In the second installment of our blog series on 'Childhood and Migration,' our member Sarah Walker (University of Bologna, Italy) examines the plight of unaccompanied African children seeking asylum in Italy during a time of increased anti-immigrant political sentiment.

July 3 2024

‘When I am bambino [child] I cannot do things a lot. Even if I want to do it, my lawyer or any appointment they used to follow me - all of them, the workers! They used to escort me there. I don’t know why. They don’t want me to get lost! They are not the one to escort me from Africa to this place! I come alone! I don’t know why they used to follow me everywhere - everywhere! [laughs].’

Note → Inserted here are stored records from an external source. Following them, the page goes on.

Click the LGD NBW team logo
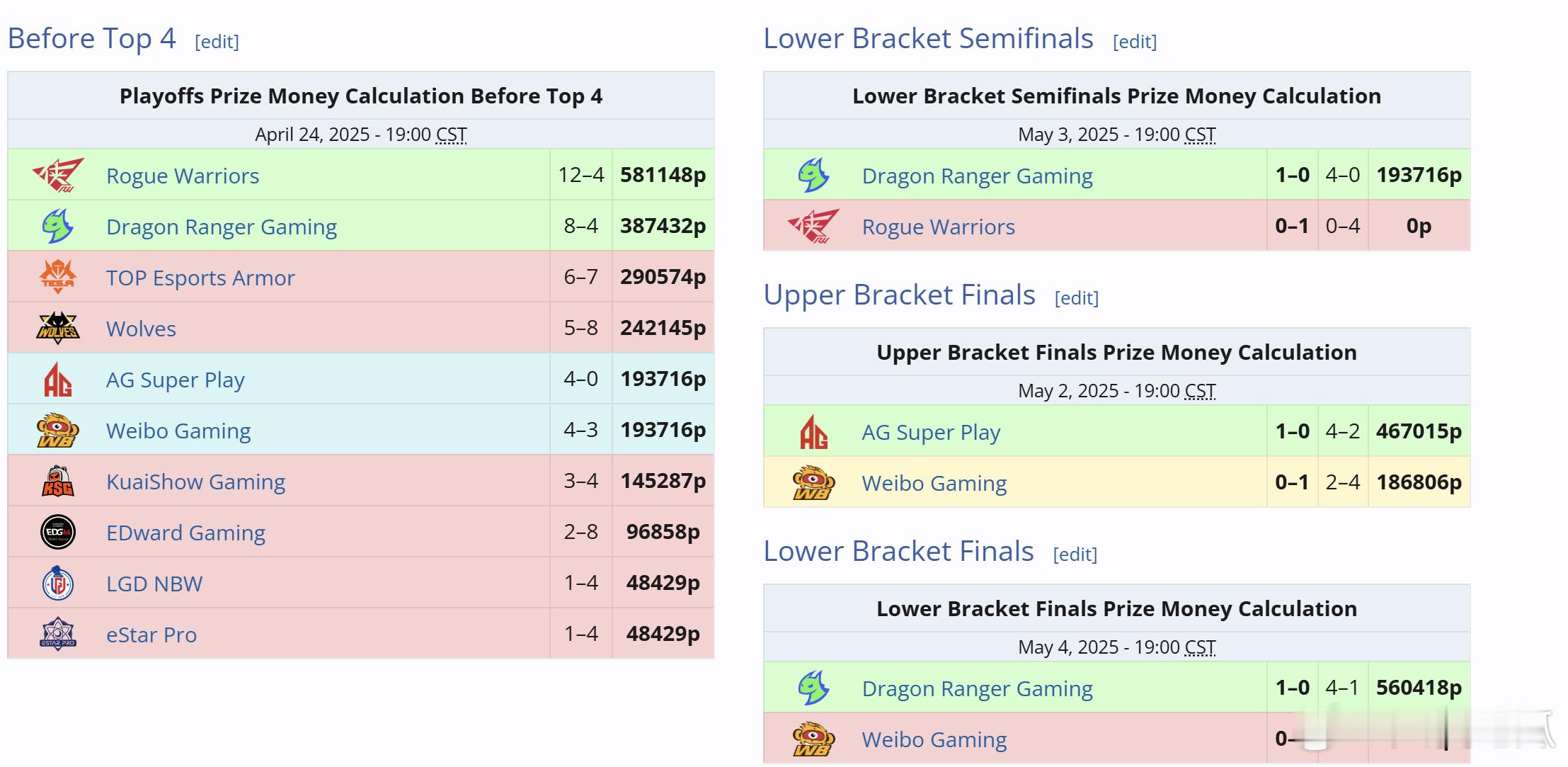This screenshot has width=1568, height=767. 58,583
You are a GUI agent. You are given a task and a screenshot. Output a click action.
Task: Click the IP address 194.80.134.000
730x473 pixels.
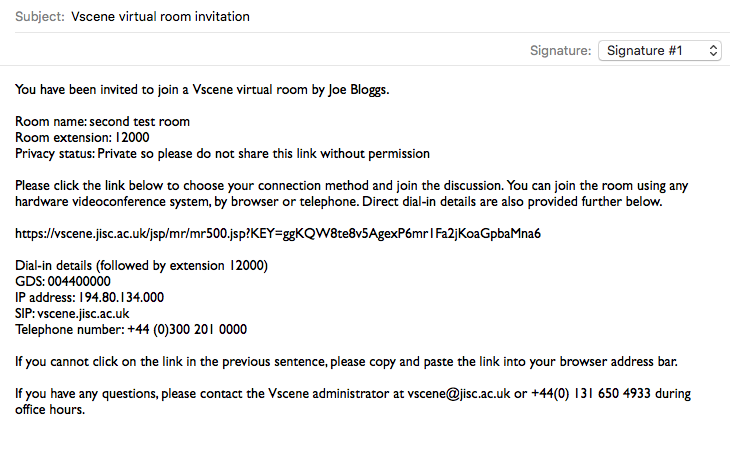[121, 297]
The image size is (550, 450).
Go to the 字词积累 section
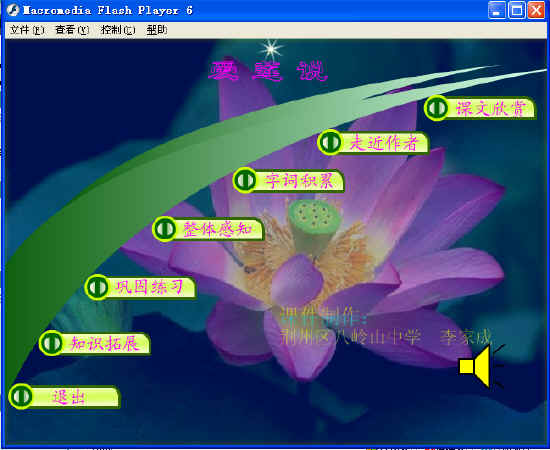coord(300,181)
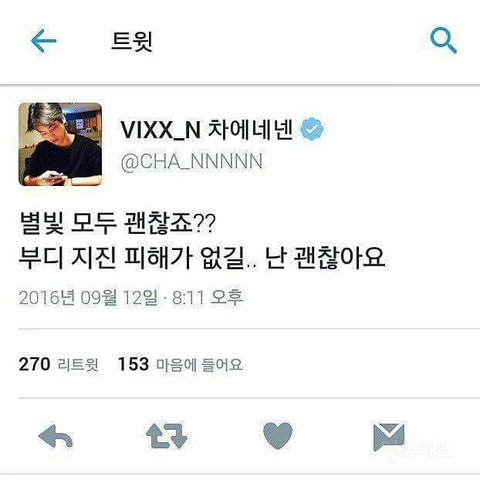
Task: Open the 마음에 들어요 label
Action: coord(199,364)
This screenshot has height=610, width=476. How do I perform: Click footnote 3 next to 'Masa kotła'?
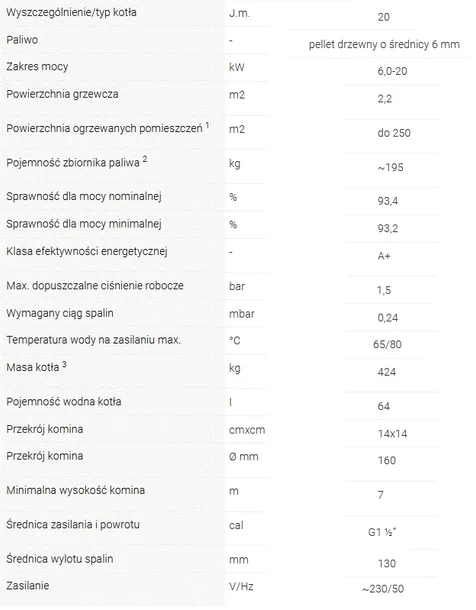click(65, 364)
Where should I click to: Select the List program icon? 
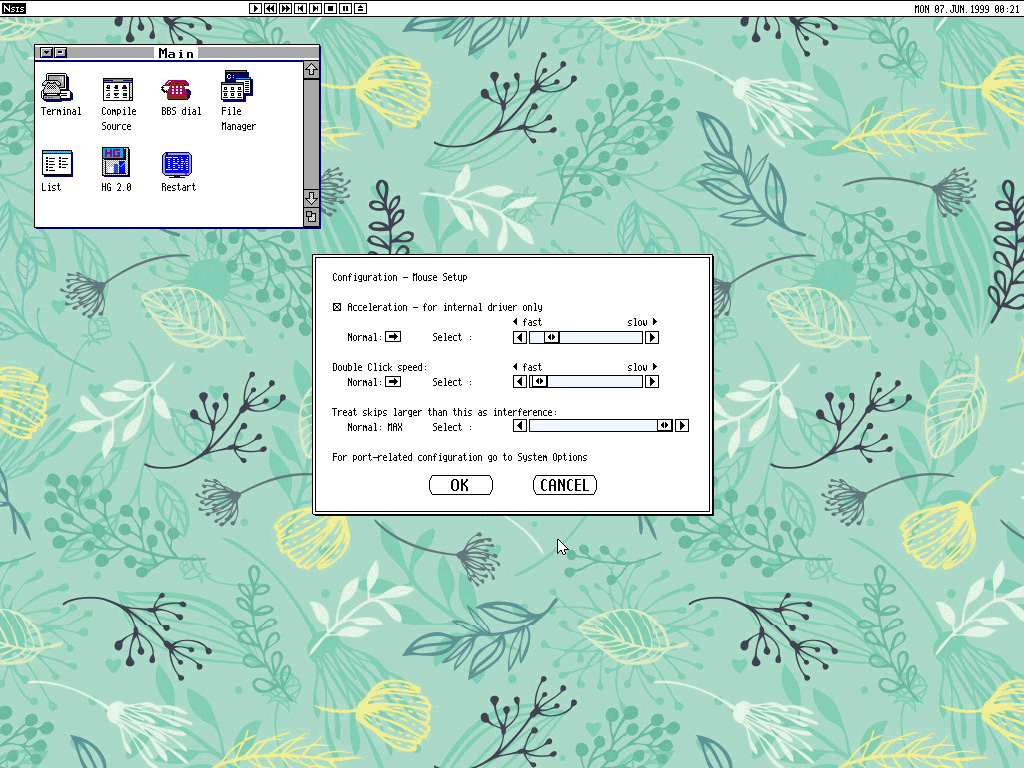57,163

‘They always control somebody. Do this do this! You have to sleep! Because I was small […] I was having 17 years when I was in Giallo, so maybe because in Italy you have rules. Bambinos [children] have rules, adults have rules.. […] when I was 17 any time I wanted to do anything, like go outside, they used to tell me ‘No, you are a bambino you cannot do it! Come inside!’ When I become 18, I say I want to do it, they say you are 18 you can go anywhere you like because you are now an adult.’

 - Justice


After this conflictual start, Justice tells me he eventually found Giallo (the accommodation centre for unaccompanied minors where he is living at the time of this conversation) to be a place where:

‘They make you a future.’

Source: wikicommons

This is an excerpt from a conversation with Justice, a young  Nigerian who made the perilous journey to Italy in 2016 at the age of sixteen, in search of a better future.[1] When I met him, he  was eighteen years old and housed in a reception centre for male unaccompanied minors named ‘Giallo’, in Bologna. Giallo is the site of my ethnographic research with young African men (Gambian, Ghanian, Nigerian and Somalian) who sought asylum in Italy, examining their transition to adulthood. The young men all had legal status when I met them, with two having been granted Refugee Status and the rest Humanitarian Protection.[2] Dominant Western understandings of childhood are based on assumptions that children should be cared for, rather than do the caring. Thus, young men such as Justice must then submit to the care (by adults) granted by the asylum system. In submitting to this care, they encounter a number of ambiguities and tensions. Not least in the fact that these young men have, as Justice points out, been ‘looking after themselves’ for some time prior to arrival in Italy. The rigid binary between childhood and adulthood is then at odds with their biography and experiences prior to crossing the border of Europe. The young men’s experiences reveal how, as Ashis Nandy highlights, there is nothing inevitable about childhood; there are as many childhoods as there are families and cultures. Thus, Nandy provides us with an understanding of the plurality of childhood, as a concept not in opposition to adulthood, rather an integral part of being human. Yet, this more nuanced and complex understanding is missing from border controls, which reinforce the rigid border between childhood and adulthood, with problematic consequences.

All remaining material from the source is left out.